最後の夜-1
地元を離れ東京の大学に進学したケンジは、急激に変化した生活になかなか馴染めず、講義や実習、水泳のサークル活動などで精神的にも肉体的にもくたくたになって余裕のない日々に追われていた。そんなケンジの心の支えが、必ず夜、寝る前に届くマユミからのメールだった。
マユミは地元のマネジメント系の短大に進学した。家から通える学校なので、両親はもちろんケンジも要らぬ心配をしなくて済んだ。やはりケンジにはマユミが今、どうしているか、ということが一番気がかりだった。ケンジはマユミとのメールの最後に必ず『会いたい』と送り、ベッドに入るのだった。そのケンジの一言が、その日の二人のメールのやりとりの締めくくりになっていた。
夏が近づいたある日、サークル活動でプールから上がったばかりのケンジに一人の競泳水着姿の女子学生が近づいてきた。
「海棠君、最近調子でてきたんじゃない?」
「あ、ミカ先輩。」
兵藤ミカはケンジの二つ上の学年だった。小柄でショートカットの髪、大きな瞳は、どことなくマユミに似た雰囲気を感じさせた。
「何かいいことがあった?」
「え?いや、別に・・・。俺もやっとここに慣れてきたかな、って感じですかね。」ケンジは頭を掻いた。

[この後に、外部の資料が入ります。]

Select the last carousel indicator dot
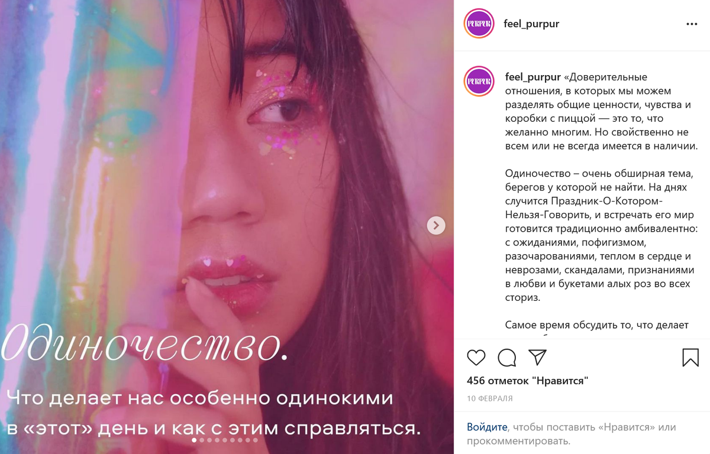(256, 440)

「そ。」ミカはそれだけ言うとケンジから離れていった。
実は7月最後の日曜日に、マユミがケンジを訪ねてくる、というメールをケンジは昨晩受け取ったばかりだった。ケンジの身体の中に湧き上がる熱い気持ちが自ずと生活のあらゆるシーンで彼に変化を与えていた。
「マユっ!」ケンジは電車から降りてきたマユミに駆け寄り、マユミが持っていた荷物もろとも抱きしめた。「ケン兄!ケン兄!会いたかった。」「俺も!」プラットフォームの人の列が、そんな二人をちらちら見ながら通り過ぎて行った。

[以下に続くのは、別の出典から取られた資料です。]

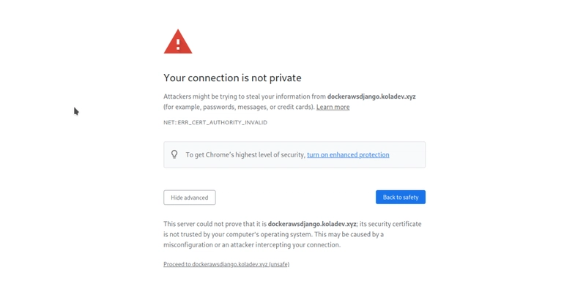This screenshot has height=289, width=586.
Task: Click the lightbulb tip icon
Action: pyautogui.click(x=174, y=154)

「こ、ここに人がいなければ、今すぐお前にキスしてた。」
「キスだけで済むかな。」
「済まない。ベンチに押し倒して、それから、」
「もう、ケン兄のエッチ。」
ケンジは笑ってマユミの荷物を持った。そして二人は肩を並べてフォームの階段を降りた。
ケンジの住んでいるアパートを見上げて、マユミは言った。「けっこうきれいじゃない?」
「うん。家賃が安い割にはな。でもちょっと古いかも。」
「ふうん。」
ケンジはマユミを部屋に招き入れた。
「いつまでいられるんだ?」
「2泊しかできないんだ。ごめんねケン兄。ほんとはもっと長くいたいんだけど。」
「え?たったそれだけ?」ケンジは思い切り残念そうに言った。
「ごめん、夏の補習とかアルバイトとかで忙しくて。」
「お前バイトしてるのか?」
「うん。ケニーんちで。」
「へえ。お前には最適じゃないか。ケニーの店で働かせてもらってるのか。」
「そうなの。あ、これそのケニーんちからのお土産。」マユミはバッグからチョコレート・アソートの箱を取り出した。「今夏の新製品なんだって。」
ケンジはその箱を手に取った。「へえ。『Summer Rainbow』夏の虹、か。なかなか洒落たネーミングだな。」
「そう?あたしがつけたんだ。」
「へえ!お前そんなことまでさせてもらえてんの。」
「ケニーが、うちの一家はネーミングセンスないから、ってお願いされた。」
「なるほど。納得。」
「去年の夏のこと、思い出してつけたんだよ。」
「去年の夏かー。行ったな、そう言えば海に。」
「懐かしいね。」
「ほんとにな。」ケンジは目を閉じて去年のマユミとの一時を懐かしんだ。
「一年で、ずいぶん変わったね。あたしもケン兄も。」
「高校卒業したら、一気に全てが変化した、って感じだ。」
「大学は楽しい?」
「ああ。毎日大変だけど、充実してるよ。」
「良かった。」
「お前も?」
「うん。ちゃんと勉強してるよ。でも短大はずっと授業や補習がつまってて、高校の時と忙しさはあんまり変わらない。」
「そうか。身体壊さないようにな、マユ。」
「ありがとう、ケン兄。」
ケンジはマユミの両頬にそっと手を当て、優しくキスをした。マユミがケンジの首に腕を回した。ケンジはさらに唇を押しつけ、マユミの舌を吸った。「ん、んんんっ・・・。」マユミが小さく呻いた。